THE PROBLEM: Edit the rows below so that every "Instruction" reads "Directive", and leave everything else unchanged.

============

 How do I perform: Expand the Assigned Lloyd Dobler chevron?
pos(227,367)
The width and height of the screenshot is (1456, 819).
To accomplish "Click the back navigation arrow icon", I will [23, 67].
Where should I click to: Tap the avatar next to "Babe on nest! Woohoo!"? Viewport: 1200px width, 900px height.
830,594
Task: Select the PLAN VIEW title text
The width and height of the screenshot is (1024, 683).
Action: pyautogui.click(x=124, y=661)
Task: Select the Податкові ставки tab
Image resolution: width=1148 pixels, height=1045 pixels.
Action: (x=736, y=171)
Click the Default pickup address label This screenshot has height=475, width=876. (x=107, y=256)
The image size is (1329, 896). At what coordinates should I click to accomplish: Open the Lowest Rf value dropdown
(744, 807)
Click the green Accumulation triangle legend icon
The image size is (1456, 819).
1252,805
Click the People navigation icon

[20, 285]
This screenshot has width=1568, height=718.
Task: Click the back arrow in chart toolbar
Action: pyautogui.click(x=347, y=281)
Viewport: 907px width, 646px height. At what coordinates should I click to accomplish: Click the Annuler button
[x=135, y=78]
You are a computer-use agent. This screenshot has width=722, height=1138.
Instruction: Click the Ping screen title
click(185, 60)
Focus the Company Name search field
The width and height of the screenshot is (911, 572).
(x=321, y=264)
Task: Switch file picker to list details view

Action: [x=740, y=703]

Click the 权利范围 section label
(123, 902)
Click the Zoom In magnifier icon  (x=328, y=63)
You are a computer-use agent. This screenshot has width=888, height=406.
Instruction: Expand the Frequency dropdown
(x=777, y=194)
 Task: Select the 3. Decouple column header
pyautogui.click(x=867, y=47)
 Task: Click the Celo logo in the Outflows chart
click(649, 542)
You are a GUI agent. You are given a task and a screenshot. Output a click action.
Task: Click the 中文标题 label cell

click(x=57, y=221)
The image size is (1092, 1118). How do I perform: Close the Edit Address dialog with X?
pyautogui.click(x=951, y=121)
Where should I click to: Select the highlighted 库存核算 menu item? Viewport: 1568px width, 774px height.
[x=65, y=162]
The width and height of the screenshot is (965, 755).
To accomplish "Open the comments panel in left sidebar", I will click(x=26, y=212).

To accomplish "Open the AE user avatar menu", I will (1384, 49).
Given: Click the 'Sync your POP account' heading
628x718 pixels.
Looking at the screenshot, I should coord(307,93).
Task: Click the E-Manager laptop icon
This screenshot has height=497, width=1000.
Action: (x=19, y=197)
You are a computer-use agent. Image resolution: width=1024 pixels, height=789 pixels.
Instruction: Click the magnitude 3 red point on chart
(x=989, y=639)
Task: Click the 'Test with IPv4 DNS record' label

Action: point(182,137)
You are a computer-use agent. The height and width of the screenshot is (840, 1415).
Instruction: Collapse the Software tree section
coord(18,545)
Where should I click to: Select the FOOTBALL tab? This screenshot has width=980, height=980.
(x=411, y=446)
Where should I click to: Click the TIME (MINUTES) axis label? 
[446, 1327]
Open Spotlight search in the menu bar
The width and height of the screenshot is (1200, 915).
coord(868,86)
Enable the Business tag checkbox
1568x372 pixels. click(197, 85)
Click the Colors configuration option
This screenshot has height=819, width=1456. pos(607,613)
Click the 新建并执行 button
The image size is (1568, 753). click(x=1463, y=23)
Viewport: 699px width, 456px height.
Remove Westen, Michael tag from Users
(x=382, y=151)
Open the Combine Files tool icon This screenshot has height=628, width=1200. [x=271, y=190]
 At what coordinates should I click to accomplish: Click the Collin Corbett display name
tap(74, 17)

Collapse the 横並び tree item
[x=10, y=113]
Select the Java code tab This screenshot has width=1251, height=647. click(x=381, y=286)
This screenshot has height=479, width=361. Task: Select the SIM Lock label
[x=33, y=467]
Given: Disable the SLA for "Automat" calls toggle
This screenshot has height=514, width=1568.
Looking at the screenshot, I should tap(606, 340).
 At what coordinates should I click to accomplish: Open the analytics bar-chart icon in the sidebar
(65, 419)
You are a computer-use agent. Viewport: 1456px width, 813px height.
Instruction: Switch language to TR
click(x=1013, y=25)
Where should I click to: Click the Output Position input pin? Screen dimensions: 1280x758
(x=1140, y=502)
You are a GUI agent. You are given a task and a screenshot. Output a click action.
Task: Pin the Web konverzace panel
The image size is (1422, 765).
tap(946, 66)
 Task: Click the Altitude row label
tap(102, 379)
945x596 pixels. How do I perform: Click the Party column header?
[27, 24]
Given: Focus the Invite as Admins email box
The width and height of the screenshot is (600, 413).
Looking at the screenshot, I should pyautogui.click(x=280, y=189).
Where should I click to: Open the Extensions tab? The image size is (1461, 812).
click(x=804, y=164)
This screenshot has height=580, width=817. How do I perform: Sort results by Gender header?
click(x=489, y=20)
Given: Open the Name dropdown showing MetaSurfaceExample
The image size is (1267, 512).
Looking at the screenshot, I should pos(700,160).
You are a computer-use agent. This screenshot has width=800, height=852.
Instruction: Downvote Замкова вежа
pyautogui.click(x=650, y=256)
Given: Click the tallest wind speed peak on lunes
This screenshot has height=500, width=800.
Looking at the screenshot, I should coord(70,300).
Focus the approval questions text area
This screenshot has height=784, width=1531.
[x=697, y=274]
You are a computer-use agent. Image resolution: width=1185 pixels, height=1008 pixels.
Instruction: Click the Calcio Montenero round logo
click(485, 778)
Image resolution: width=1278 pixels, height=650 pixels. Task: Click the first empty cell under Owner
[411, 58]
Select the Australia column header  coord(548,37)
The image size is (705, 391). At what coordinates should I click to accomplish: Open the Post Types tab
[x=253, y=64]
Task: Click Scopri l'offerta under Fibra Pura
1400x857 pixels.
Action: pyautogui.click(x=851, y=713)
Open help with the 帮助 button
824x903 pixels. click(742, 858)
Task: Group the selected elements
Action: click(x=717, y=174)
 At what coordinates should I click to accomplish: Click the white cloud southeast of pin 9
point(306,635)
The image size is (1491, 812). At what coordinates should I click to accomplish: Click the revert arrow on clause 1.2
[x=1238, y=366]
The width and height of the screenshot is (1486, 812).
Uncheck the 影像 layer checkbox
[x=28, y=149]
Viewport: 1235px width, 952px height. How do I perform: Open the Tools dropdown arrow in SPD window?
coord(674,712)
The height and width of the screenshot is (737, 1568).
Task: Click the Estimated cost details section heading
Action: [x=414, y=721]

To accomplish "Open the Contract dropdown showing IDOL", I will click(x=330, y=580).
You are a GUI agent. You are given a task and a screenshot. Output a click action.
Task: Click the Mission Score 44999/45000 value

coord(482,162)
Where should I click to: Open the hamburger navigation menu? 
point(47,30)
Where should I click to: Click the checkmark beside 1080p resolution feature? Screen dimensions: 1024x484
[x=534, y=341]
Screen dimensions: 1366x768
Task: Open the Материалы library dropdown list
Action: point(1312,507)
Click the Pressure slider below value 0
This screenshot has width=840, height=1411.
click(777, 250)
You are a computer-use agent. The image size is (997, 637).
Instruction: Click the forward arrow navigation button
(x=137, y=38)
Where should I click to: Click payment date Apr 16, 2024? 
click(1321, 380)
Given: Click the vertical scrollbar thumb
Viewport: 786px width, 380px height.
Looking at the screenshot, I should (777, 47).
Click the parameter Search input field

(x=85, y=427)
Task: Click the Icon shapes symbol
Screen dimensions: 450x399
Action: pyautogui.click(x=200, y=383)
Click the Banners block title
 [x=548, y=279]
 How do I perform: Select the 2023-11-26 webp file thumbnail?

============

OUTPUT FOR THIS TASK:
 How do I perform: Expand the Assigned Lloyd Dobler chevron?
pos(227,367)
The width and height of the screenshot is (1456, 819).
To accomplish "Click the back navigation arrow icon", I will [23, 67].
Where should I click to: Tap the avatar next to "Babe on nest! Woohoo!"? Viewport: 1200px width, 900px height.
830,594
Task: Select the PLAN VIEW title text
The width and height of the screenshot is (1024, 683).
Action: pyautogui.click(x=124, y=661)
Task: Select the Податкові ставки tab
Image resolution: width=1148 pixels, height=1045 pixels.
Action: (x=736, y=171)
Click the Default pickup address label This screenshot has height=475, width=876. (x=107, y=256)
The image size is (1329, 896). At what coordinates should I click to accomplish: Open the Lowest Rf value dropdown
(744, 807)
Click the green Accumulation triangle legend icon
The image size is (1456, 819).
1252,805
Click the People navigation icon

[20, 285]
This screenshot has width=1568, height=718.
Task: Click the back arrow in chart toolbar
Action: pyautogui.click(x=347, y=281)
Viewport: 907px width, 646px height. At what coordinates should I click to accomplish: Click the Annuler button
[x=135, y=78]
You are a computer-use agent. This screenshot has width=722, height=1138.
Directive: Click the Ping screen title
click(185, 60)
Focus the Company Name search field
The width and height of the screenshot is (911, 572).
(x=321, y=264)
Task: Switch file picker to list details view

Action: [x=740, y=703]

Click the 权利范围 section label
(123, 902)
Click the Zoom In magnifier icon  (x=328, y=63)
You are a computer-use agent. This screenshot has width=888, height=406.
Directive: Expand the Frequency dropdown
(x=777, y=194)
 Task: Select the 3. Decouple column header
pyautogui.click(x=867, y=47)
 Task: Click the Celo logo in the Outflows chart
click(649, 542)
You are a GUI agent. You are given a task and a screenshot. Output a click action.
Task: Click the 中文标题 label cell

click(x=57, y=221)
The image size is (1092, 1118). How do I perform: Close the Edit Address dialog with X?
pyautogui.click(x=951, y=121)
Where should I click to: Select the highlighted 库存核算 menu item? Viewport: 1568px width, 774px height.
[x=65, y=162]
The width and height of the screenshot is (965, 755).
To accomplish "Open the comments panel in left sidebar", I will click(x=26, y=212).

To accomplish "Open the AE user avatar menu", I will (1384, 49).
Given: Click the 'Sync your POP account' heading
628x718 pixels.
Looking at the screenshot, I should coord(307,93).
Task: Click the E-Manager laptop icon
This screenshot has height=497, width=1000.
Action: (x=19, y=197)
You are a computer-use agent. Image resolution: width=1024 pixels, height=789 pixels.
Directive: Click the magnitude 3 red point on chart
(x=989, y=639)
Task: Click the 'Test with IPv4 DNS record' label

Action: point(182,137)
You are a computer-use agent. The height and width of the screenshot is (840, 1415).
Directive: Collapse the Software tree section
coord(18,545)
Where should I click to: Select the FOOTBALL tab? This screenshot has width=980, height=980.
(x=411, y=446)
Where should I click to: Click the TIME (MINUTES) axis label? 
[446, 1327]
Open Spotlight search in the menu bar
The width and height of the screenshot is (1200, 915).
coord(868,86)
Enable the Business tag checkbox
1568x372 pixels. click(197, 85)
Click the Colors configuration option
This screenshot has height=819, width=1456. pos(607,613)
Click the 新建并执行 button
The image size is (1568, 753). click(x=1463, y=23)
Viewport: 699px width, 456px height.
Remove Westen, Michael tag from Users
(x=382, y=151)
Open the Combine Files tool icon This screenshot has height=628, width=1200. [x=271, y=190]
 At what coordinates should I click to accomplish: Click the Collin Corbett display name
tap(74, 17)

Collapse the 横並び tree item
[x=10, y=113]
Select the Java code tab This screenshot has width=1251, height=647. click(x=381, y=286)
This screenshot has height=479, width=361. Task: Select the SIM Lock label
[x=33, y=467]
Given: Disable the SLA for "Automat" calls toggle
This screenshot has height=514, width=1568.
Looking at the screenshot, I should tap(606, 340).
 At what coordinates should I click to accomplish: Open the analytics bar-chart icon in the sidebar
(65, 419)
You are a computer-use agent. Viewport: 1456px width, 813px height.
Directive: Switch language to TR
click(x=1013, y=25)
Where should I click to: Click the Output Position input pin? Screen dimensions: 1280x758
(x=1140, y=502)
You are a GUI agent. You are given a task and a screenshot. Output a click action.
Task: Pin the Web konverzace panel
The image size is (1422, 765).
tap(946, 66)
 Task: Click the Altitude row label
tap(102, 379)
945x596 pixels. How do I perform: Click the Party column header?
[27, 24]
Given: Focus the Invite as Admins email box
The width and height of the screenshot is (600, 413).
Looking at the screenshot, I should pyautogui.click(x=280, y=189).
Where should I click to: Open the Extensions tab? The image size is (1461, 812).
click(x=804, y=164)
This screenshot has height=580, width=817. How do I perform: Sort results by Gender header?
click(x=489, y=20)
Given: Open the Name dropdown showing MetaSurfaceExample
The image size is (1267, 512).
Looking at the screenshot, I should pos(700,160).
You are a computer-use agent. This screenshot has width=800, height=852.
Directive: Downvote Замкова вежа
pyautogui.click(x=650, y=256)
Given: Click the tallest wind speed peak on lunes
This screenshot has height=500, width=800.
Looking at the screenshot, I should coord(70,300).
Focus the approval questions text area
This screenshot has height=784, width=1531.
[x=697, y=274]
You are a computer-use agent. Image resolution: width=1185 pixels, height=1008 pixels.
Directive: Click the Calcio Montenero round logo
click(485, 778)
Image resolution: width=1278 pixels, height=650 pixels. Task: Click the first empty cell under Owner
[411, 58]
Select the Australia column header  coord(548,37)
The image size is (705, 391). At what coordinates should I click to accomplish: Open the Post Types tab
[x=253, y=64]
Task: Click Scopri l'offerta under Fibra Pura
1400x857 pixels.
Action: pyautogui.click(x=851, y=713)
Open help with the 帮助 button
824x903 pixels. click(742, 858)
Task: Group the selected elements
Action: click(x=717, y=174)
 At what coordinates should I click to accomplish: Click the white cloud southeast of pin 9
point(306,635)
The image size is (1491, 812). At what coordinates should I click to accomplish: Click the revert arrow on clause 1.2
[x=1238, y=366]
The width and height of the screenshot is (1486, 812).
Uncheck the 影像 layer checkbox
[x=28, y=149]
Viewport: 1235px width, 952px height. How do I perform: Open the Tools dropdown arrow in SPD window?
coord(674,712)
The height and width of the screenshot is (737, 1568).
Task: Click the Estimated cost details section heading
Action: [x=414, y=721]

To accomplish "Open the Contract dropdown showing IDOL", I will click(x=330, y=580).
You are a GUI agent. You are given a task and a screenshot. Output a click action.
Task: Click the Mission Score 44999/45000 value

coord(482,162)
Where should I click to: Open the hamburger navigation menu? 
point(47,30)
Where should I click to: Click the checkmark beside 1080p resolution feature? Screen dimensions: 1024x484
[x=534, y=341]
Screen dimensions: 1366x768
Task: Open the Материалы library dropdown list
Action: point(1312,507)
Click the Pressure slider below value 0
This screenshot has width=840, height=1411.
click(777, 250)
You are a computer-use agent. The image size is (997, 637).
Directive: Click the forward arrow navigation button
(x=137, y=38)
Where should I click to: Click payment date Apr 16, 2024? 
click(1321, 380)
Given: Click the vertical scrollbar thumb
Viewport: 786px width, 380px height.
Looking at the screenshot, I should (777, 47).
Click the parameter Search input field

(x=85, y=427)
Task: Click the Icon shapes symbol
Screen dimensions: 450x399
Action: pyautogui.click(x=200, y=383)
Click the Banners block title
 [x=548, y=279]
 How do I perform: Select the 2023-11-26 webp file thumbnail?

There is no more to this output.